I read on the Wikipedia entry for "sesquilinear form" that a sesquilinear form can also be seen as a complex bilinear map
$\bar{V} \times V \rightarrow \mathbb{C}$
where $\bar{V}$ is the complex conjugate of $V$.
I wanted to ask:
This means that the map
$f: \bar{V} \times V \rightarrow \mathbb{C}$, on top of satisfying
$f(v_1, w_1 + w_2) = f(v_1, w_1) + f(v_1, w_2)$
$f(v_1 + v_2, w_1) = f(v_1,w_1) + f(v_2,w_1)$,
also satisfies:
$f(cv_1, w_1) = f(v_1,cw_1) = cf(v_1,w_1)$ ??

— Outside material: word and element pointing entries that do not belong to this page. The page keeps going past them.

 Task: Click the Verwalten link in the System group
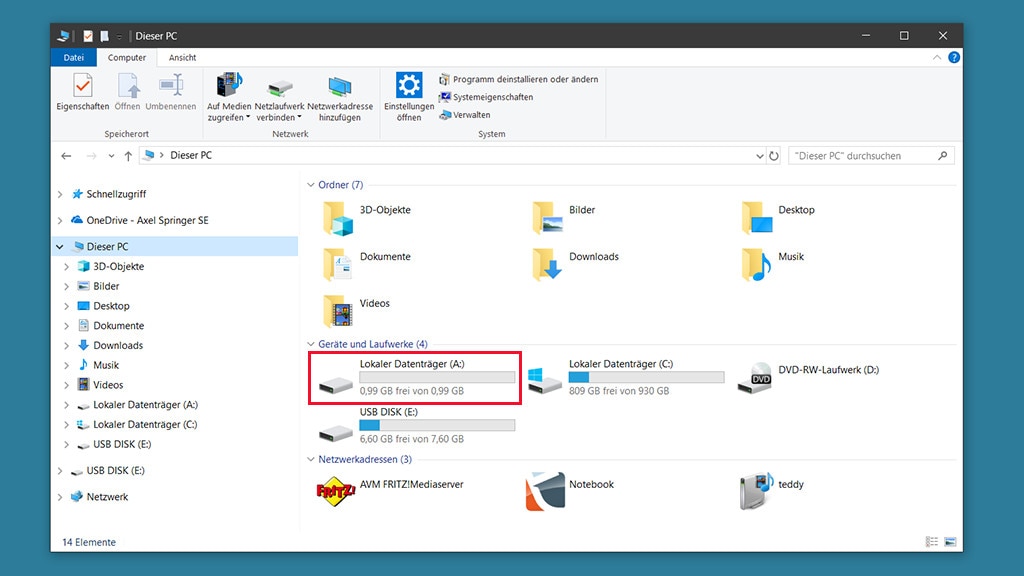pyautogui.click(x=466, y=115)
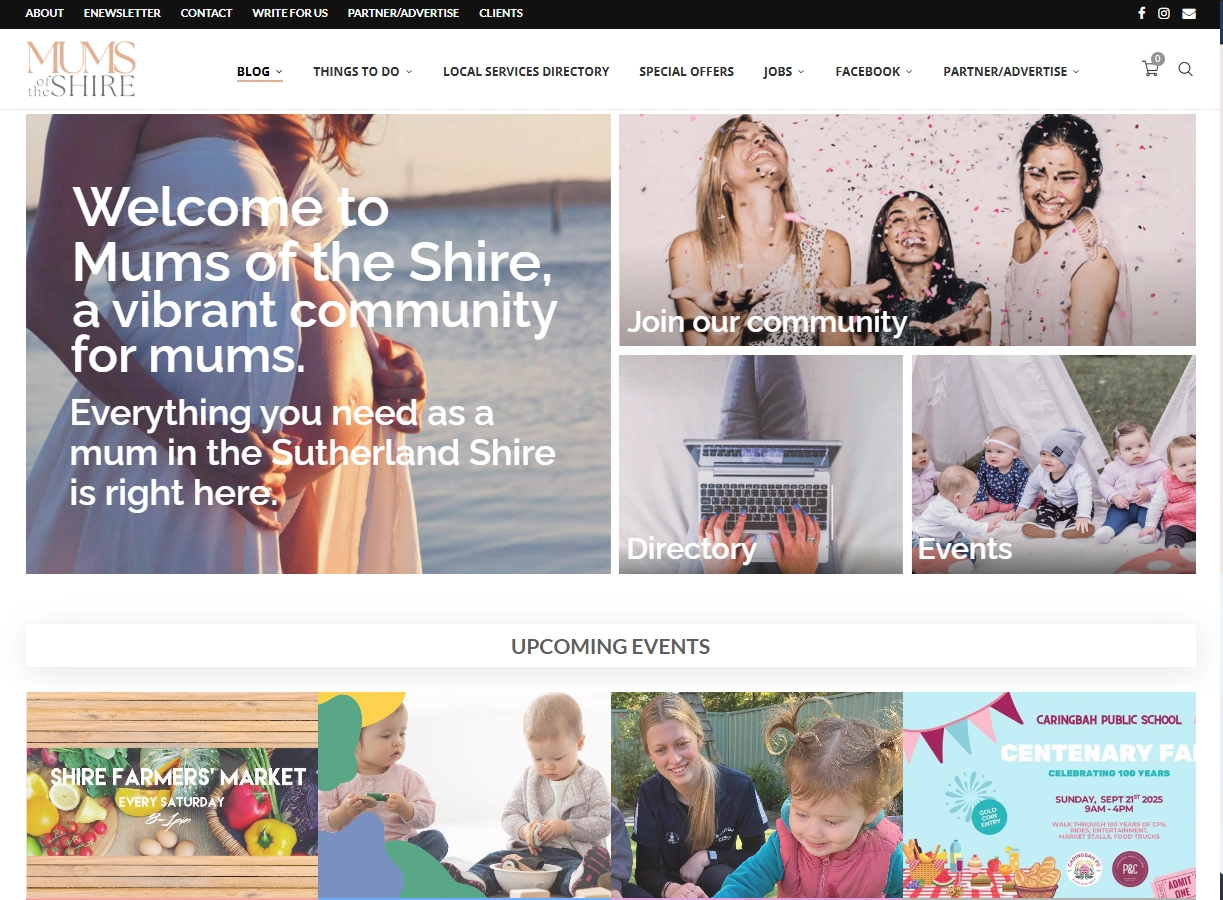Expand the Partner/Advertise main menu dropdown
The height and width of the screenshot is (900, 1223).
pos(1011,72)
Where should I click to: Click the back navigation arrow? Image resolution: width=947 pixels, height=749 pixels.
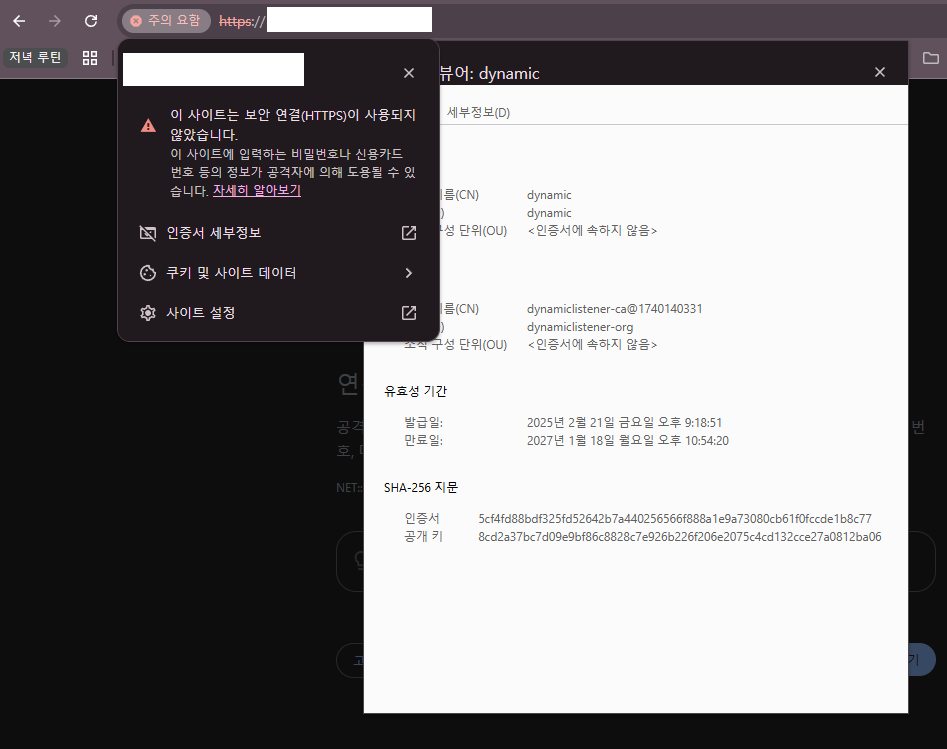[18, 20]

for $v_1, v_2 \in \bar{V}$, $w_1, w_2 \in V$ and $c \in \mathbb{C}$.
This last line I seem to get confused about, should it be
$cf(v_1,w_1)$? or $\bar{c}f(v_1,w_1)$ at the end?
The point is that the formula "$cv$" has different meaning in $\overline{V}$ and $V$. Saying that $\overline{V}$ is the complex conjugate of $V$ means that we define scalar multiplication in $\overline{V}$ as follows: $$c*v = \overline{c}\cdot v$$ where $*$ stands for scalar multiplication in $\overline{V}$, and $\cdot$ is scalar multiplication in $V$. (The convention to omit multiplication signs is really inconvenient here.)
So, if $v\in \overline V$ and $w\in V$, we have
$$f(c*v,w) = f(\bar c\cdot v,w) = \overline{\bar c} f(v,w) = cf(v,w)$$ This is what makes $f$ bilinear on $\overline V\times V$.